表に記載の着色顔料濃度となるようにCBマスターバッチ1の量と、表に記載の厚みとなるように製膜条件を調整した以外は実施例1と同様にポリエステルフィルムを得た。実施例4、5については製膜時にフィルム破れが発生したため、実施例1に比べて延伸倍率を下げて製膜を行った。
表に記載の共重合成分の比率となるようにポリエチレンテレフタレート−イソフタル酸(IPA)共重合体1の量を調整した以外は実施例1と同様にポリエステルフィルムを得た。実施例8以外については製膜時にフィルム破れが発生したため、実施例1に比べて延伸倍率を下げて製膜を行い、中でも実施例13は製膜性に劣るが問題ない範囲であった。得られたポリエステルフィルムの特性は表に示す通り、実施例1には劣るものの良好な特性を示し、電子機器用の遮光基材としても良好で、中でも実施例9は最も優れる特性であることが分かった。また実施例12耐光収縮性に劣るが問題ない範囲であった。
また、実施例1と同様に遮光テープを作製したところ、非常に優れる遮光テープであることが分かった。
表に記載の共重合成分の種類と比率となるように前項に記載のポリエチレンテレフタレート−ナフタレンジカルボン酸(NDC)共重合体、ポリエチレンテレフタレート−シクロヘキサンジメタノール(CHDM)共重合体、ポリブチレンテレフタレート(PBT)の量を調整した以外は実施例1と同様にポリエステルフィルムを得た。実施例17以外については製膜時にフィルム破れが発生したため、実施例1に比べて延伸倍率を下げて製膜を行い、中でも実施例14は製膜性に劣るが問題ない範囲であった。
得られたポリエステルフィルムの特性は表に示す通り、共重合成分としてジオール成分にCHDMを用い、共重合成分比率9mol%とした実施例17は実施例1と同様に非常に優れた遮光性と耐光収縮性を有することが分かった。またその他の実施例については、実施例1や17には劣るものの良好な特性を示し、電子機器用の遮光基材としても良好な特性であることが分かった。
また、実施例1と同様に遮光テープを作製したところ、非常に優れる遮光テープであることが分かった。
表の通り、前項に記載のCBマスターバッチ2、CBマスターバッチ3、酸化チタンマスターバッチを用いて着色顔料の種類と含有量を変更した以外は実施例1と同様にポリエステルフィルムを得た。
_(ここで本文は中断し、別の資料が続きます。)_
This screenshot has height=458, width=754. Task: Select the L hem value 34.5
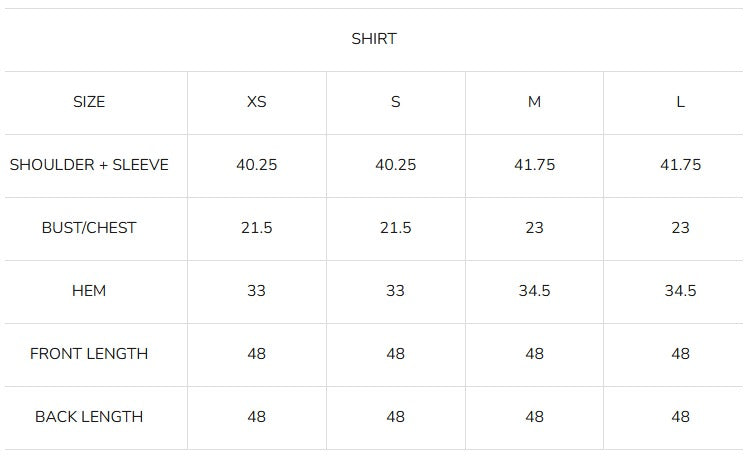click(680, 291)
実施例20は製膜性に劣るが問題ない範囲であった。
得られたポリエステルフィルムの特性は表に示す通り、実施例19は実施例1に比べて遮光性と耐光収縮性に劣るものの優れた特性であること、実施例20は実施例1に比べて着色顔料濃度が少量であっても実施例1と同等の遮光性が得られることがわかった。また実施例21は遮光性に劣るが問題無い範囲であった。
また、実施例1と同様に遮光テープを作製したところ、実施例1には劣るものの遮光テープとして良好な特性であることが分かった。
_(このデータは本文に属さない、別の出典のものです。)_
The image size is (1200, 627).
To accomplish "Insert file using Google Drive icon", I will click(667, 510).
構成成分を前項に記載のポリエチレンナフタレートとし、共重合成分としてジカルボン酸成分がテレフタル酸(TPA)である前項に記載のポリエチレンテレフタレートを表に記載の比率となるように調製した以外は、実施例1と同様にポリエステルフィルムを得たところ、製膜性に劣るが問題ない範囲であった。
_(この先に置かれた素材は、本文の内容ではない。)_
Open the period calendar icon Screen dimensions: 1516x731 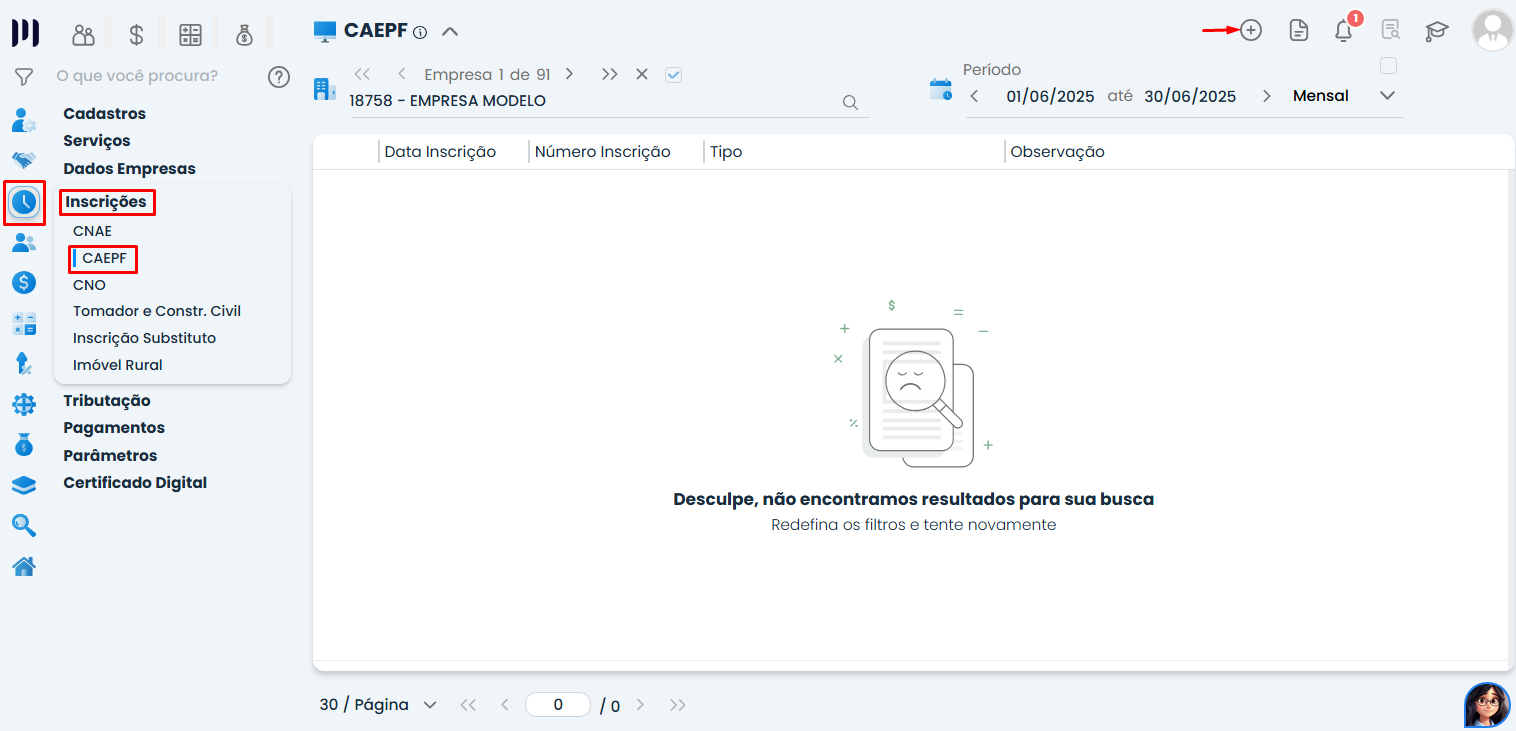941,90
また、実施例1と同様に遮光テープを作製したところ、非常に優れる遮光テープであることが分かった。
フィルムの厚みを10μmとした以外は実施例1と同様にポリエステルフィルムを得た。得られたフィルムの特性は表に示す通りであり、実施例1に比べて遮光性に劣るものの優れた特性であることがわかった。
また、実施例1と同様に遮光テープを作製したところ、優れた遮光テープであることが分かった。
表に記載の通り、製膜条件を変更した以外は実施例23と同様にポリエステルフィルムを得た。尚、実施例25〜35は縦延伸の際、予熱ロールから延伸ロールの間に、フィルム間距離400mm、ヒーター容量6.6kW、発熱長800mmの赤外線ヒーター(RH)を設置して製膜を行った。得られたポリエステルフィルムは製膜条件における、縦延伸時のフィルム温度と延伸倍率、横延伸時における予熱温度を変えることで、光学濃度と十点平均粗さRz(μm)とフィルム厚み(μm)の比(Rz/T)が変化することがわかった。また実施例35を製膜性に劣るが問題ない範囲であった。
また、実施例1と同様に遮光テープを作製したところ、実施例25、34、35は実施例23に比べて優れた遮光テープであることが分かった。
表の通り、ポリエチレンテレフタレートのホモ重合体を単独で用いた以外は実施例1と同様であったが、遮光性と耐光収縮性には非常に優れるものの、製膜性に劣るものであった。
(比較例2)
表の通り、ポリエチレンテレフタレート−イソフタル酸(IPA)共重合体2を単独で用いた以外は実施例1と同様であったが、遮光性には非常に優れ、製膜性は良好なものの、耐光収縮性に劣るものであった。
(比較例3)
表の通り、着色顔料を高濃度化した以外は実施例12と同様であったが、遮光性には優れるものの、製膜性と耐光収縮性に劣るものであった。
(比較例4)
表の通り、着色顔料を低濃度化した以外は実施例1と同様であったが、製膜性と耐光収縮性には非常に優れるものの、遮光性に劣るものであった。
Claims (8)
- 光学濃度と厚み(μm)の比(光学濃度(OD)/厚み(T))が0.22以上、2.0以下であり、示差走査熱量測定(DSC)において、溶融状態で5分間保持した後、10℃/分の降温速度で冷却した時の降温結晶化温度Tmcが180℃以上、210℃以下であるポリエステルフィルム。
- 黒色顔料を3.5質量%以上、30質量%以下含む請求項1に記載のポリエステルフィルム。
- 少なくとも一方の表面の十点平均粗さRz(μm)が、Rz(μm)と厚み(μm)の比(十点平均粗さ(Rz)/厚み(T))が0.30以下であること満たす請求項1または2に記載のポリエステルフィルム。
- フィルムを構成するポリエステル樹脂が、ポリエステルの構成成分としてイソフタル酸成分および/またはシクロヘキサンジメタノール成分を含む請求項1〜3のいずれかに記載のポリエステルフィルム。
- フィルムを構成するポリエステルが、全ジカルボン酸成分に対してイソフタル酸成分を0.5mol%以上20mol%以下含む、または全ジオール成分に対してシクロヘキサンジメタノール成分を0.5mol%以上20mol%以下含む請求項4に記載のポリエステルフィルム。
- フィルム厚みが28μm以下である請求項1〜5のいずれかに記載のポリエステルフィルム。
- 電子機器の遮光基材として用いられる請求項1〜6のいずれかに記載のポリエステルフィルム。
- 請求項1〜6のいずれかに記載のポリエステルフィルムを用いた遮光テープ。